Collected several times between 2005 and last year from various patches of secondary forest in Pulau Ubin, the messy plant was an enigma to scientists for years. The Ficus subulata is part of the fig family which comprises a large number of species. This Pulau Ubin species is similar to a number of other types of plants found in Singapore and Malaysia, making it difficult for scientists to pin down its identity. It was eventually identified recently with the help of a scientist from France and some wasps.
This is the only known red algae species found in freshwater environments in Singapore.
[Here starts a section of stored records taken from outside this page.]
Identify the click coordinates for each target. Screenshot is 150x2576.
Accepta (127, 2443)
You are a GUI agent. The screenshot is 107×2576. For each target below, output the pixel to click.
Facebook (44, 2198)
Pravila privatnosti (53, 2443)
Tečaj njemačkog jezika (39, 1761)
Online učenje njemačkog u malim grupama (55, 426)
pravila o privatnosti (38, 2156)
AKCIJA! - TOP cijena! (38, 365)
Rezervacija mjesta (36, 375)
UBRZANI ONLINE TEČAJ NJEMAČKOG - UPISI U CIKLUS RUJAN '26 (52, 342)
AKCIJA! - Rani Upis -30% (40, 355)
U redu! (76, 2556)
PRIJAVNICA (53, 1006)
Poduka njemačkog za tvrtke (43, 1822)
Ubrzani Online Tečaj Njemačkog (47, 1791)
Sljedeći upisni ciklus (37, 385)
The rare red algae was discovered in 2018 in a forest stream of Bukit Timah Nature Reserve. It was formerly thought to be found only in one location in Pahang, Malaysia, and its discovery in Singapore suggests that the algae's distribution is not as restricted as previously thought.
Hairy jewel orchid or Hetaeria oblongifolia
This ground orchid was last collected in 1897, before it was found in Tengah Forest in 2020. Some of the plants have been transplanted to the Singapore Botanic Gardens, and there are ongoing efforts to germinate seeds. This species has tiny flowers, unlike the more flamboyant orchids people are familiar with.
Sculptured toadstool or Amanita sculpta
This prominent mushroom has a cap that ranges from 10cm to 27cm wide, and a stalk up to 26cm high. It was last collected from Bukit Timah Nature Reserve in 1939, until it was sighted in the nature reserve in 2020 near the base of a tree.
Sand olive or Dodonaea viscosa
The coastal flowering plant was assessed as nationally extinct in 2008, but more than 10 of the plants were discovered at a reclaimed site in Tuas in 2019. Seeds and cuttings have been taken from the rediscovered plants and are being grown at the National Parks Board's Native Plant Centre. Over 10,000 of the plant's seeds are kept in the Singapore Botanic Gardens' Seed Bank - which conserves plant species and reintroduces them to the wild, if needed.